Number 2: Curate the data.

Data should be clean and well curated. Meaning that to get the best results, it is important to have faith in the quality of the data. Misclassifications in training data can be particularly damaging in supervised learning situations -- some algorithms (like ours) can compensate for occasional miss-classifications in training data, but pervasive problems can be hard to overcome.

Number 3: Don't Overtrain.

Overtraining is a situation where a machine learning model can predict training examples with very high accuracy but which cannot generalize to new data, leading to poor performance in the field. Usually this is a result of too little data, or data that is too homogenous (ie does not truly reflect natural variation and confounding factors that will be present in deployment), but it can also result from poor tuning of the model.

Overtraining can be particularly pernicious, as it can lead to false optimism and premature deployment, resulting in a visible failure that could easily have been avoided. At Reality AI, our AI engineers oversee and check customer’s model configurations to prevent this unnecessary pitfall.

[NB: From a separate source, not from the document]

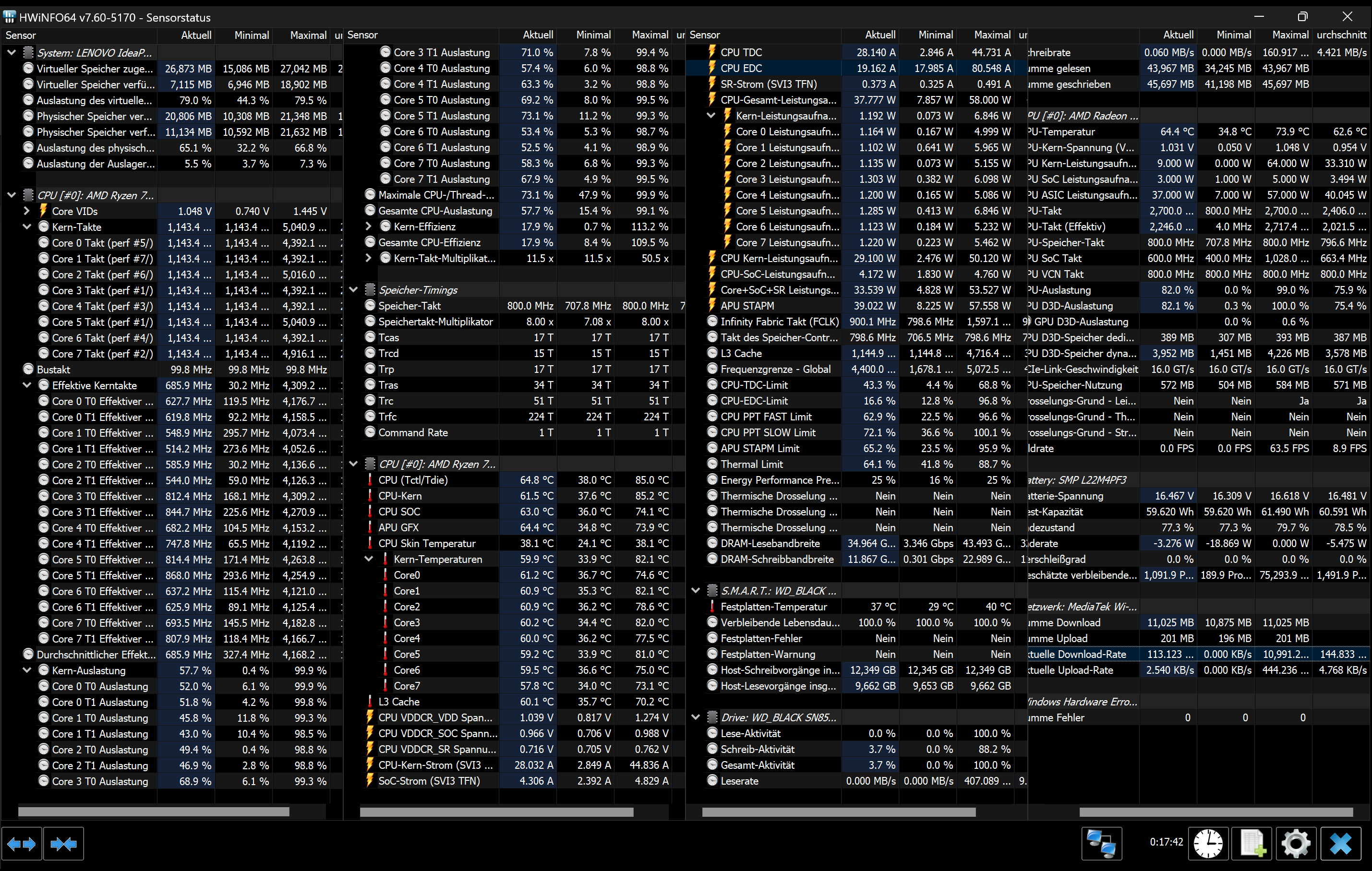Open sensor settings gear icon

point(1296,844)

Example: AI for machine health and preventative maintenance

(Names and details have been changed to protect the inexperienced.)

For example, we recently had a client trying to build a machine health monitoring system for a refrigerant compressor. These compressors were installed in a system subject to rare leaks, and they were trying to detect in advance when refrigerant in the lines has dropped to a point that put the compressor at risk -- before it causes damage, overheats, or shuts down through some other mechanism. They were trying to do this via vibration data, using a small device containing a multi-axis accelerometer sensor mounted on the unit.

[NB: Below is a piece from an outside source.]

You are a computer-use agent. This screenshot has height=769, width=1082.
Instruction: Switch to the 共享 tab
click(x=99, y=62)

Ideally, this client would have collected a variety of data with the same accelerometer under known conditions: including many examples of the compressor running in a range of normal load conditions, and many examples of the compressor running under adverse low refrigerant conditions in a similar variety of loads. They could then use our algorithms and tools in confidence that the data contains a broad representation of the operating states of interest, including normal variations as load and uncontrolled environmental factors change. It would also contain a range of different background noises and enough samples so that the sensor and measurement noise is also well represented.

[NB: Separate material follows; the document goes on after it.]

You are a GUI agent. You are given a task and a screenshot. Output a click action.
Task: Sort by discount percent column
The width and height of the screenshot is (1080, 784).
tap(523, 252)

But all they had was 10 seconds of data of a normal compressor and 10 seconds with low refrigerant collected in the lab. This might be enough for an engineer to begin to understand the differences in the two states -- and a human engineer working in the lab might use his or her domain knowledge about field conditions to begin extrapolating how to detect those differences in general. But a machine learning algorithm knows only what it sees. It would make a perfect separation between training examples, showing a 100% accuracy in classification, but that result would never generalize to the real world. In order to consider all the operational variation possible, the most reliable approach is to include examples in the data of a full range of conditions, both normal and abnormal, so that the algorithms can learn by example and tune themselves to the most robust decision criteria.

Reality AI tools automatically do this by using a variety of methods for feature discovery and model selection. To help detect and avoid over training, our tools also test models with “K-fold validation,” a process that repeatedly retrains, but holds out a portion of the training data to for testing. This simulates how the model will behave in the field, when it attempts to operate on new observations it had not trained on. K-fold accuracy is almost never as high as training separation accuracy, but it’s a better indicator of likely real-world performance – at least to the degree that the training data is representative of the real world.